═══ Task input

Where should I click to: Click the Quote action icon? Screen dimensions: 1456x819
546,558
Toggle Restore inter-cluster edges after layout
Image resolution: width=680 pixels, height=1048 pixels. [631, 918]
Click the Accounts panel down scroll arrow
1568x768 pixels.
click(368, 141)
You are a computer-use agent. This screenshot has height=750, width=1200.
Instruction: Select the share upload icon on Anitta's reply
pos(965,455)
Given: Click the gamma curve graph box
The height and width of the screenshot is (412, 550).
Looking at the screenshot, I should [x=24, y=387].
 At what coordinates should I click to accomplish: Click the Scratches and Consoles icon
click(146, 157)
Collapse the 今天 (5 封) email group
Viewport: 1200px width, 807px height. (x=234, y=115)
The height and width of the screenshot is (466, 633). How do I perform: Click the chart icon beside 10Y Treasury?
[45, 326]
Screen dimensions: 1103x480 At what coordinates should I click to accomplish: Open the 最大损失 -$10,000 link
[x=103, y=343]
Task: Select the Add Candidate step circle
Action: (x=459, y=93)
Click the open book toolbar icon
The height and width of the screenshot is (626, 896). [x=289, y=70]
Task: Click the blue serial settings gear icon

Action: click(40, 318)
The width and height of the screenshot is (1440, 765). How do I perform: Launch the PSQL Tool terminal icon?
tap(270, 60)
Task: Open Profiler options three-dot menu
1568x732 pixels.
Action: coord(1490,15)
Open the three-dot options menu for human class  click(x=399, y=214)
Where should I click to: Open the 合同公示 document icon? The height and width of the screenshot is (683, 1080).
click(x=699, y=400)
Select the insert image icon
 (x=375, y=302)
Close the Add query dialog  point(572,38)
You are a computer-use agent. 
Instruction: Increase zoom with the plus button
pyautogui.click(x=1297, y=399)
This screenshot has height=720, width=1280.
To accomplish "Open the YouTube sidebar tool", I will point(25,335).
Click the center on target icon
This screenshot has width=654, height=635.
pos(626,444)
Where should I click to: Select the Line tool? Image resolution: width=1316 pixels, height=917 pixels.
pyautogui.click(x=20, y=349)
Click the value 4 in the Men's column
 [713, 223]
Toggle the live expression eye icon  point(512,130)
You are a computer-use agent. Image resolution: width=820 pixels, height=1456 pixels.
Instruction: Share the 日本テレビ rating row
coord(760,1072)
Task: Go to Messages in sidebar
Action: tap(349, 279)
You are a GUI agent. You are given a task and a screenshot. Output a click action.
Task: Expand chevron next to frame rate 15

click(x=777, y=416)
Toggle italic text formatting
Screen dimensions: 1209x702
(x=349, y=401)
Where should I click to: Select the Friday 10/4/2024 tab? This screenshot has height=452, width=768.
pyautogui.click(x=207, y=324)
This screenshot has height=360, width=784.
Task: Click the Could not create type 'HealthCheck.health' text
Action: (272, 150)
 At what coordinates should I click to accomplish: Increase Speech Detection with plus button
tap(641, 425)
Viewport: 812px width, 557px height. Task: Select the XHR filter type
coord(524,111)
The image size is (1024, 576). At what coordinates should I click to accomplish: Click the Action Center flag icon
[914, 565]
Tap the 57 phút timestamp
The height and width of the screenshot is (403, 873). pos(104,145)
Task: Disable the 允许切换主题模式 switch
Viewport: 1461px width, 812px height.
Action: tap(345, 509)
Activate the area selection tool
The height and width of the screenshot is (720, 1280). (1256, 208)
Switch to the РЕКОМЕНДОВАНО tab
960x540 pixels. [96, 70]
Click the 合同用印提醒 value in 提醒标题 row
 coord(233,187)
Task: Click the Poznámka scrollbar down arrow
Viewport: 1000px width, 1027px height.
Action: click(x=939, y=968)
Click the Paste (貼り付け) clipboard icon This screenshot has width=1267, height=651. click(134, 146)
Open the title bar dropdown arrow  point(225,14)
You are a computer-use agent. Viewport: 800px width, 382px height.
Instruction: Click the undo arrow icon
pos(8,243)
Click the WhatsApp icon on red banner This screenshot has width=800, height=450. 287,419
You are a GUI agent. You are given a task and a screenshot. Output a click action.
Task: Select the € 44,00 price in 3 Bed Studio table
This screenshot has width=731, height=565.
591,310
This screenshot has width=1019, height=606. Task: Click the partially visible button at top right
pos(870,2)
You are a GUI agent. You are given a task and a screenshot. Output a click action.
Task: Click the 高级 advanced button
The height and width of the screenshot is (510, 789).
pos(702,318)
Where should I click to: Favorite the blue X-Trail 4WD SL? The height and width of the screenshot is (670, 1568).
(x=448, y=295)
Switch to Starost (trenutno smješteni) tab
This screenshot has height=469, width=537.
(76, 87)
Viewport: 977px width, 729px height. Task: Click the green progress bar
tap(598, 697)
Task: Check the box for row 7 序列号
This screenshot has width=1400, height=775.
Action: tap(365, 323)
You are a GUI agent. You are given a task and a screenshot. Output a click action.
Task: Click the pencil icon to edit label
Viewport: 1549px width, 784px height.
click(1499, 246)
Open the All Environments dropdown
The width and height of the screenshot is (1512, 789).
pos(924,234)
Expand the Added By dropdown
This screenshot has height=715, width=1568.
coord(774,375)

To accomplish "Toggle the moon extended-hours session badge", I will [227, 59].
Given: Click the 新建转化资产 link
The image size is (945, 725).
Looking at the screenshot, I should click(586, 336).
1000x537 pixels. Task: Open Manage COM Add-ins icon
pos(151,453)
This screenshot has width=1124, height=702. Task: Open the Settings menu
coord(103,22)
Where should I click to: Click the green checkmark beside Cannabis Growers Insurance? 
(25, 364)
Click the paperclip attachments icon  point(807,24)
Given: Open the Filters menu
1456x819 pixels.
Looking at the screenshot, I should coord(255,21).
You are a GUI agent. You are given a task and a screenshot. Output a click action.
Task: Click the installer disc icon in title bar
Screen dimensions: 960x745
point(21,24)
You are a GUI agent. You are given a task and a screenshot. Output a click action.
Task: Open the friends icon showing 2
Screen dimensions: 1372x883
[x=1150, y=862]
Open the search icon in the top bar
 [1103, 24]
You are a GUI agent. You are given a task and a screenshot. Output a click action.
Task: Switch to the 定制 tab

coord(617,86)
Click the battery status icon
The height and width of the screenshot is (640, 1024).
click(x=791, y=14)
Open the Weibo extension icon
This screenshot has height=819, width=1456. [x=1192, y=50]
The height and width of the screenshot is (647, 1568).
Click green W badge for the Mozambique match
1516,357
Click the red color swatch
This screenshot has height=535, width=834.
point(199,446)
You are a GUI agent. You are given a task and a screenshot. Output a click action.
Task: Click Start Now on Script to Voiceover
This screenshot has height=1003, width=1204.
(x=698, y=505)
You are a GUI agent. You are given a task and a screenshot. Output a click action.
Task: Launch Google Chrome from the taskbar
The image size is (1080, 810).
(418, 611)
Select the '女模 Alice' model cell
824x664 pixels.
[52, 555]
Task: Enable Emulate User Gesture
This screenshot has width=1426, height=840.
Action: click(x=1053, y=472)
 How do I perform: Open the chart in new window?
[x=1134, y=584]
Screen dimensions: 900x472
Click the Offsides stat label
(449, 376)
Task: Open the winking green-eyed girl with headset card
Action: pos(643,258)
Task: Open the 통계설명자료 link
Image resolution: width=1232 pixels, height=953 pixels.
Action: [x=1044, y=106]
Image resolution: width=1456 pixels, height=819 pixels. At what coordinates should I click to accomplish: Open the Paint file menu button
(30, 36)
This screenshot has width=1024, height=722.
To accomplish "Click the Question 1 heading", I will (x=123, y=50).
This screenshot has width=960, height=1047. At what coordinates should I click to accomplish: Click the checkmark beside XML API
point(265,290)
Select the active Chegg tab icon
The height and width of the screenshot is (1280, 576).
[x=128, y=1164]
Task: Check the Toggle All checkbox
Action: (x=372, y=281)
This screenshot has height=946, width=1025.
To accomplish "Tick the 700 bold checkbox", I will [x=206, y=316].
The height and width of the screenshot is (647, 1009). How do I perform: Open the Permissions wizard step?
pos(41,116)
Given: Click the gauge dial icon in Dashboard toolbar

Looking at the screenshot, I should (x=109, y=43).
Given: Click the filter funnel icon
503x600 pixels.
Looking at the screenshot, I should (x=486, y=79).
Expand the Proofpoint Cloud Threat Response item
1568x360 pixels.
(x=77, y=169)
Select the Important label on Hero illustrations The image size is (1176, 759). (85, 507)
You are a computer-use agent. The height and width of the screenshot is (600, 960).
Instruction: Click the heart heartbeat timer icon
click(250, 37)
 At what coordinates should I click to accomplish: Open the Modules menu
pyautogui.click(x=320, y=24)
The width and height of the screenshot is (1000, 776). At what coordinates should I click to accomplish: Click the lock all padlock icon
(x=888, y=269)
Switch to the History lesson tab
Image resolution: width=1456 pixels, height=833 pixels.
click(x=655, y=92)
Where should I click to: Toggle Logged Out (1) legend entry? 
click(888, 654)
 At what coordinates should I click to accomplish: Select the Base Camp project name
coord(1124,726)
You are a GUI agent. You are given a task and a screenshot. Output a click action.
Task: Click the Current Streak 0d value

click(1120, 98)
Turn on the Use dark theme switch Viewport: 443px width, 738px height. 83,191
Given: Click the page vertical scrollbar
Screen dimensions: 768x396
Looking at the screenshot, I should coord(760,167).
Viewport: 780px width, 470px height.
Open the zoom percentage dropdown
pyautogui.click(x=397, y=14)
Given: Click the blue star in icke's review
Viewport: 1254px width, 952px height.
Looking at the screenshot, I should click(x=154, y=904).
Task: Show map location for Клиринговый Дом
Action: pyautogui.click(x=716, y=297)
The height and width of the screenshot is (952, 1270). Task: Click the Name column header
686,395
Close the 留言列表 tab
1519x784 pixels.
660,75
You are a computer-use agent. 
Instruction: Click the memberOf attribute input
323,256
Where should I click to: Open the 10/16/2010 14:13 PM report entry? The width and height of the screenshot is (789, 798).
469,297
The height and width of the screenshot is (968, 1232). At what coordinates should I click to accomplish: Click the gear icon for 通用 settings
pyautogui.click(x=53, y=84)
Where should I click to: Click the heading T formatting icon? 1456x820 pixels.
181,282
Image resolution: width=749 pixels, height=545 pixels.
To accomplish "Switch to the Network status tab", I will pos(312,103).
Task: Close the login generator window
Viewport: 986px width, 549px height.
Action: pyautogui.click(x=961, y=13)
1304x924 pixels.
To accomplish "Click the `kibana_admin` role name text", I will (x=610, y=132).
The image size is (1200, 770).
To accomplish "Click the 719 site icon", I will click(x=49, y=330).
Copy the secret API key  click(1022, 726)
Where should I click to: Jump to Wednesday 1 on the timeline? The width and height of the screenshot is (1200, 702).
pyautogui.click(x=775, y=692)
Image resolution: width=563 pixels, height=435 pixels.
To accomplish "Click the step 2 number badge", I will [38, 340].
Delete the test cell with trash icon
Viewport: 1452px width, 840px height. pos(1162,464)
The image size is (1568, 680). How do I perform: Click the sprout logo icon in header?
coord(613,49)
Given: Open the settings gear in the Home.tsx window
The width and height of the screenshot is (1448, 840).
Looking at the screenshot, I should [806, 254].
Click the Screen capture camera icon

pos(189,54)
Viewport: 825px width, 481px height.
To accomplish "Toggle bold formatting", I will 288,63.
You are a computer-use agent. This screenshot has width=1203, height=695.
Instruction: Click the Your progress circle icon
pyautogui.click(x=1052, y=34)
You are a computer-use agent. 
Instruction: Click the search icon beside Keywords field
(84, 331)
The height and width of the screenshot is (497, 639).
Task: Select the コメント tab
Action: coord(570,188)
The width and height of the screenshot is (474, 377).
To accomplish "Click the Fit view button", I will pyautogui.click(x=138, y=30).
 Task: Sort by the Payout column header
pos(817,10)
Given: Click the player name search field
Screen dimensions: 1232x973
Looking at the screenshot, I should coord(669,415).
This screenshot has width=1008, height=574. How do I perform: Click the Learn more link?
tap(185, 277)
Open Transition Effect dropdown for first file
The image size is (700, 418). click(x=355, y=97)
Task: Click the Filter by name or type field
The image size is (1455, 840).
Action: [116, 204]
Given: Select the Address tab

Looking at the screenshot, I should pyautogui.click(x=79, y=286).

══════

▸ **Exercise objective**
Rewrite the data starting with the line containing "Image resolution: width=1456 pixels, height=819" and going on through the line containing "Action: (x=372, y=281)", replacing "checkmark" with "check mark" and leaving everything else unchanged.

▸ **Finished answer**
Image resolution: width=1456 pixels, height=819 pixels. At what coordinates should I click to accomplish: Open the Paint file menu button
(30, 36)
This screenshot has width=1024, height=722.
To accomplish "Click the Question 1 heading", I will (x=123, y=50).
This screenshot has width=960, height=1047. At what coordinates should I click to accomplish: Click the check mark beside XML API
point(265,290)
Select the active Chegg tab icon
The height and width of the screenshot is (1280, 576).
[x=128, y=1164]
Task: Check the Toggle All checkbox
Action: (x=372, y=281)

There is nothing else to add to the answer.